During the 2022 fiscal year, the Compensation Committee engaged Mercer LLC (“Mercer”) as its compensation consultant to advise on executive and director compensation matters, including competitive market pay practices for our executive officers and independent directors. Mercer did not provide any additional services to AssetMark during the year ended December 31, 2022. Mercer was selected because it is a well-known and respected national compensation consulting firm that commonly provides information, recommendations and other executive compensation advice to compensation committees and management. The Compensation Committee has not identified any conflicts of interest regarding its engagement of Mercer.

The Compensation Committee typically makes any significant adjustments to annual compensation, determines company-wide bonus and equity awards and establishes new performance objectives at one or more meetings. However, the Compensation Committee also considers matters related to individual compensation, such as compensation for new executive hires, as well as high-level strategic issues, such as the efficacy of our compensation strategy, potential modifications to that strategy and new trends, plans or approaches to compensation, at various meetings throughout the year.
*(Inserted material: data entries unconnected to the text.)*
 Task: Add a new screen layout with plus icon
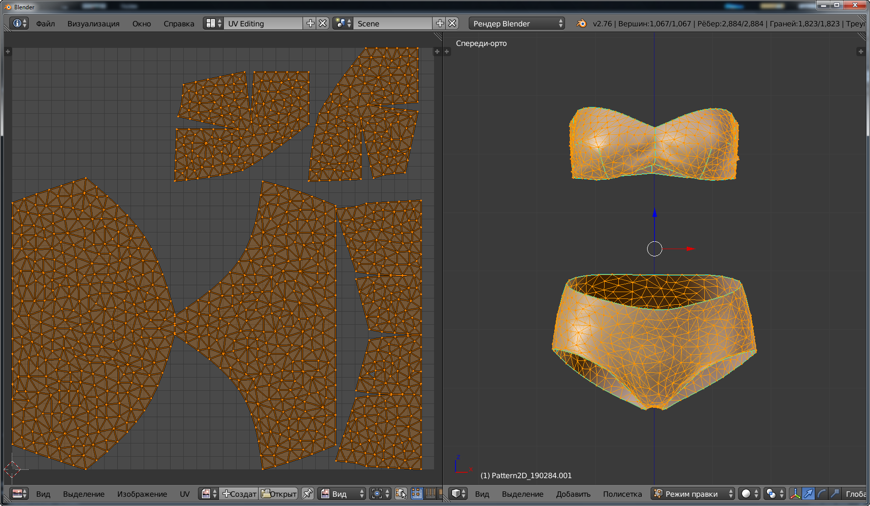pyautogui.click(x=310, y=23)
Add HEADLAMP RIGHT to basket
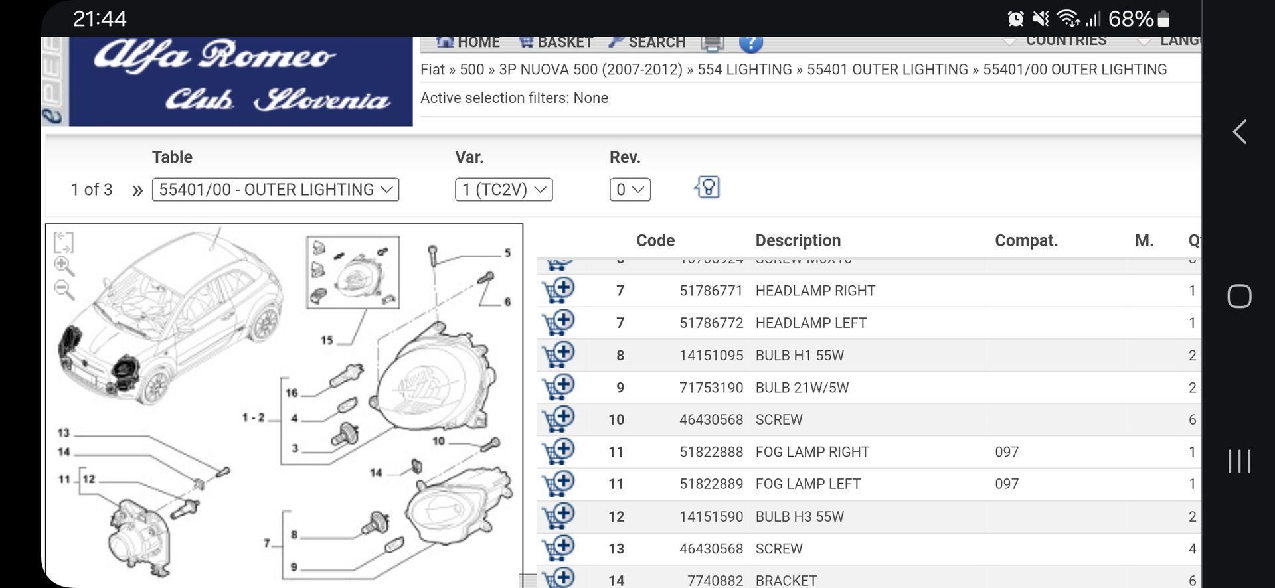Viewport: 1275px width, 588px height. coord(558,291)
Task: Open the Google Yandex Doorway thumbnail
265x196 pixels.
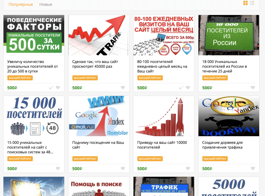Action: [229, 116]
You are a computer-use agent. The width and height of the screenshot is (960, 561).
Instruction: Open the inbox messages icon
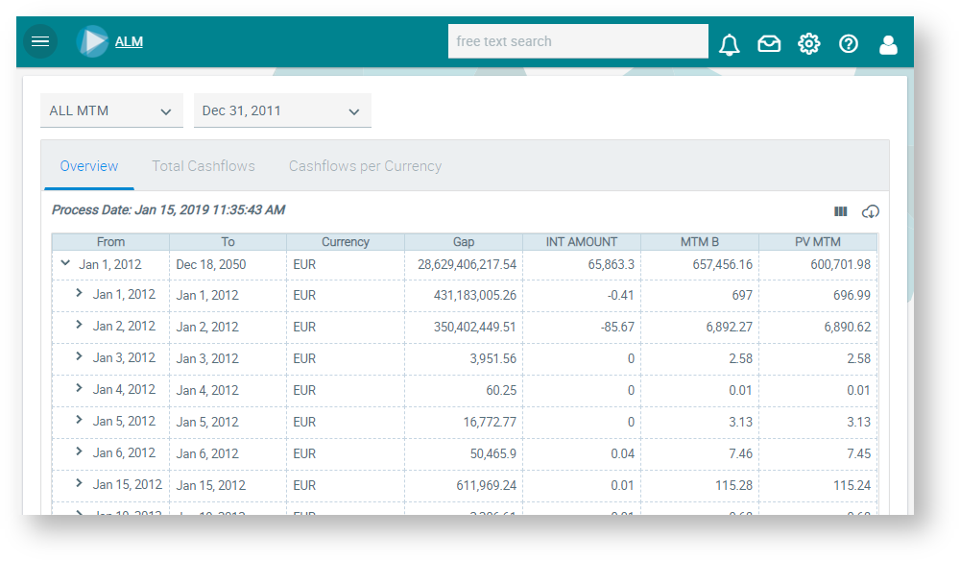pyautogui.click(x=769, y=43)
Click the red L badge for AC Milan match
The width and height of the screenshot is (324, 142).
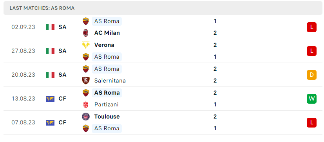pyautogui.click(x=311, y=27)
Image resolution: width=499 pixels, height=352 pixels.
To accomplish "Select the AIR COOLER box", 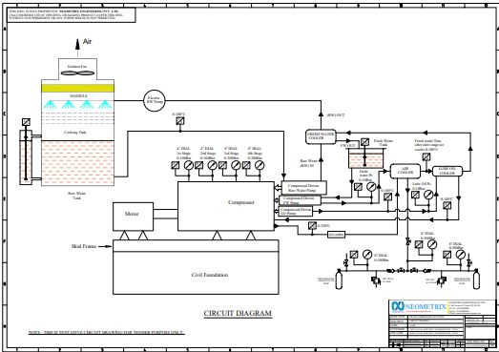I will (405, 171).
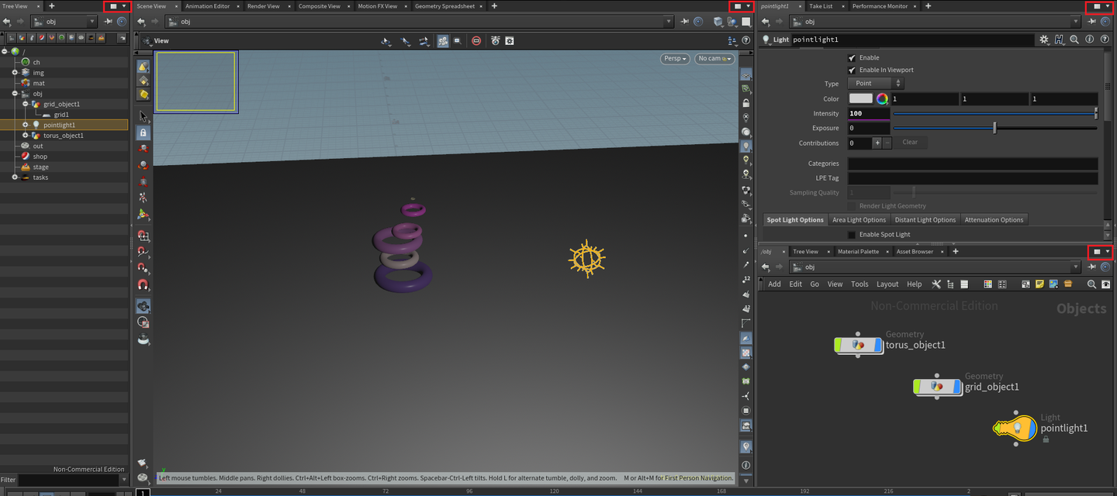Toggle the Enable In Viewport checkbox
This screenshot has width=1117, height=496.
(852, 70)
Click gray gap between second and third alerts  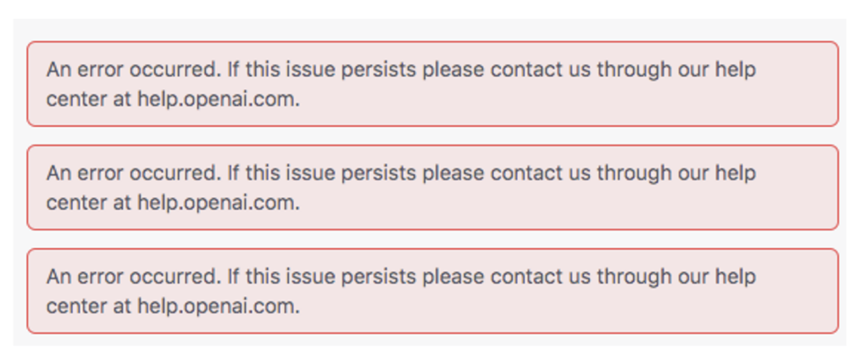432,239
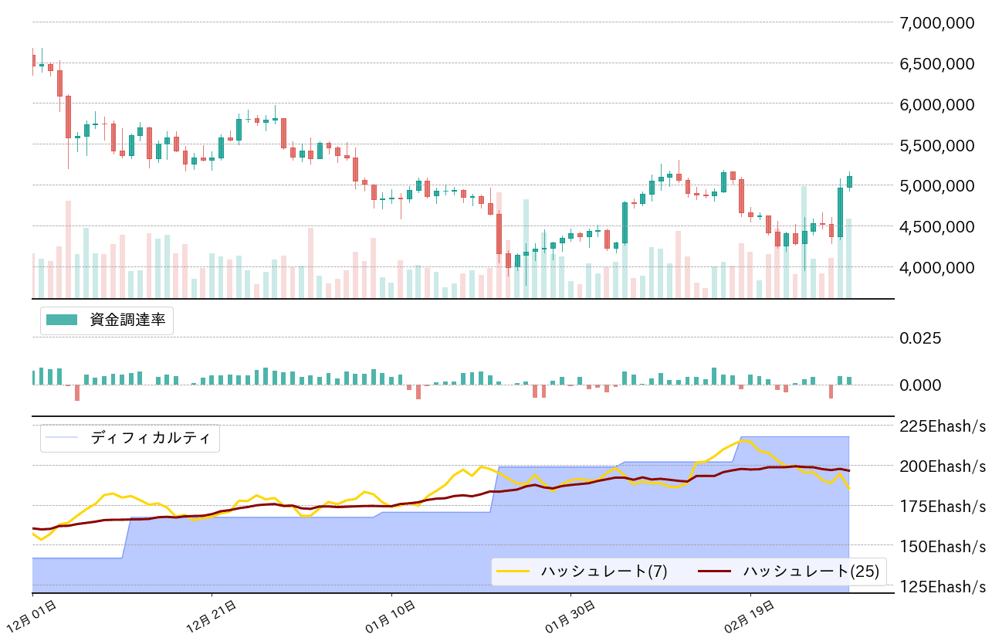Screen dimensions: 992x641
Task: Click the teal swatch beside 資金調達率 legend
Action: pos(62,317)
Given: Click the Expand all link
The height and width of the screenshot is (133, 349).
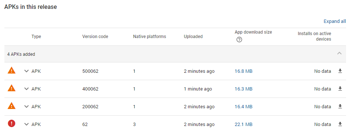Looking at the screenshot, I should pos(335,21).
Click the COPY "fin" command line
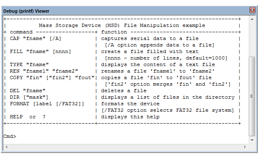The image size is (259, 155). tap(52, 78)
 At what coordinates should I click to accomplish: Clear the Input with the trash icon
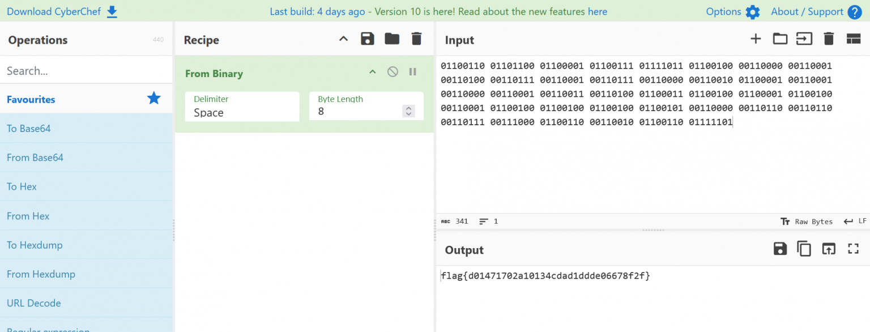point(829,39)
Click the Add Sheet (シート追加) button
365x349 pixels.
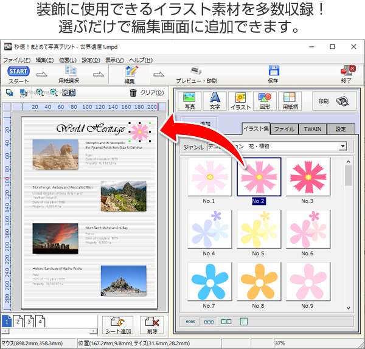click(x=117, y=326)
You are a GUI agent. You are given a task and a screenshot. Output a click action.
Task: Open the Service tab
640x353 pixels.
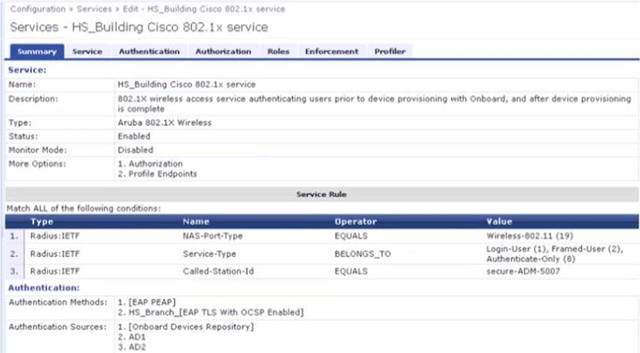(87, 51)
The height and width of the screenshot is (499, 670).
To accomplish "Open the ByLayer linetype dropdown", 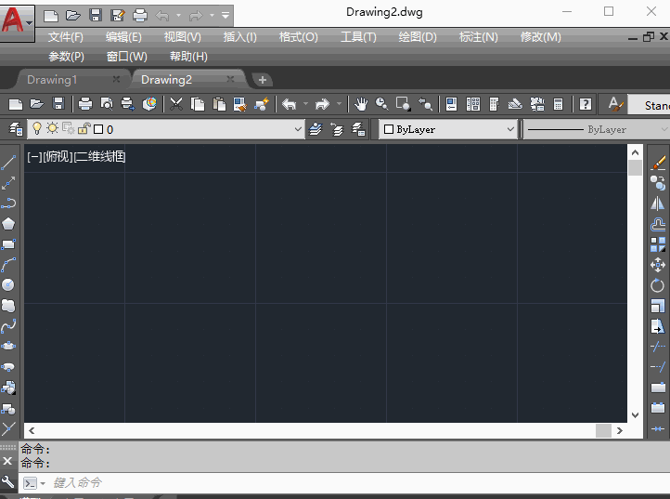I will [x=662, y=130].
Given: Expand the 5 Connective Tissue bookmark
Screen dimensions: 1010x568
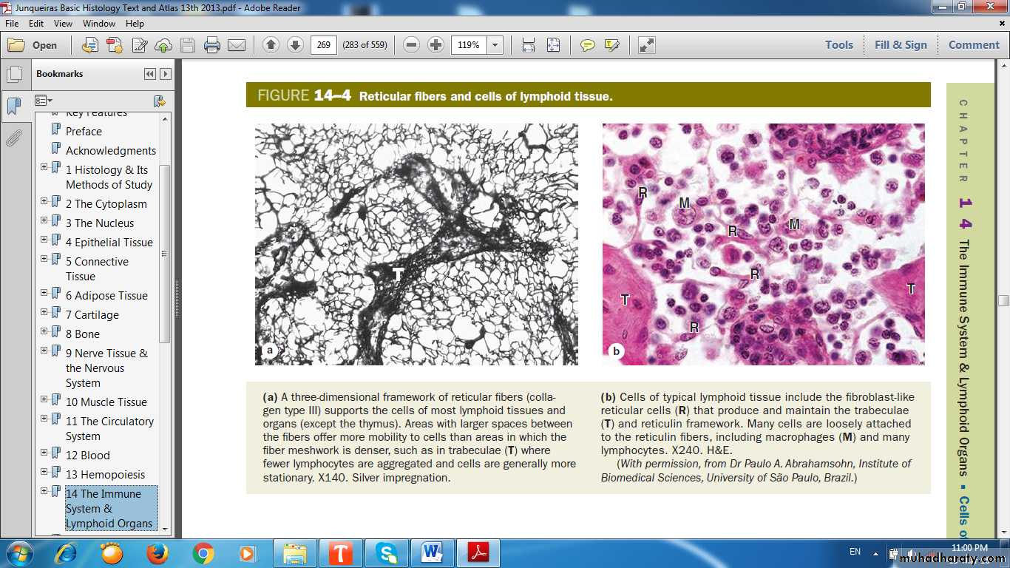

Generally, the Compensation Committee’s process comprises two related elements: the determination of overall compensation levels and the establishment of performance objectives for the current year. The Compensation Committee recommends to the Board of Directors for determination and approval the compensation and other terms of employment of our Chief Executive Officer and evaluates the Chief Executive Officer’s performance in light of relevant corporate performance goals and objectives. For all executives and directors as part of its deliberations, the Compensation Committee may review and consider, as appropriate, materials such as financial reports and projections, operational data, tax and accounting information, tally sheets that set forth the total compensation that may become payable to executives in various hypothetical scenarios, executive and director stock ownership information, Company stock performance data, analyses of historical executive compensation levels and current Company-wide compensation levels and recommendations of the Compensation Committee’s compensation consultant, including analyses of executive and director compensation paid at other companies identified by the consultant. The Compensation Committee has also delegated authority to our Chief Executive Officer and Chief Financial Officer to grant equity awards to certain individual employees subject to limitations established from time to time by the Compensation Committee.

 

23


 

Nominating, Governance and Compliance Committee

The members of our Nominating, Governance and Compliance Committee are Rohit Bhagat, Bryan Lin and Ying Sun. Rohit Bhagat is the chair of our Nominating, Governance and Compliance Committee. We have elected to avail ourselves of certain exemptions afforded to controlled companies under NYSE corporate governance rules, including from the requirement that we have a nominating and governance committee composed entirely of independent directors.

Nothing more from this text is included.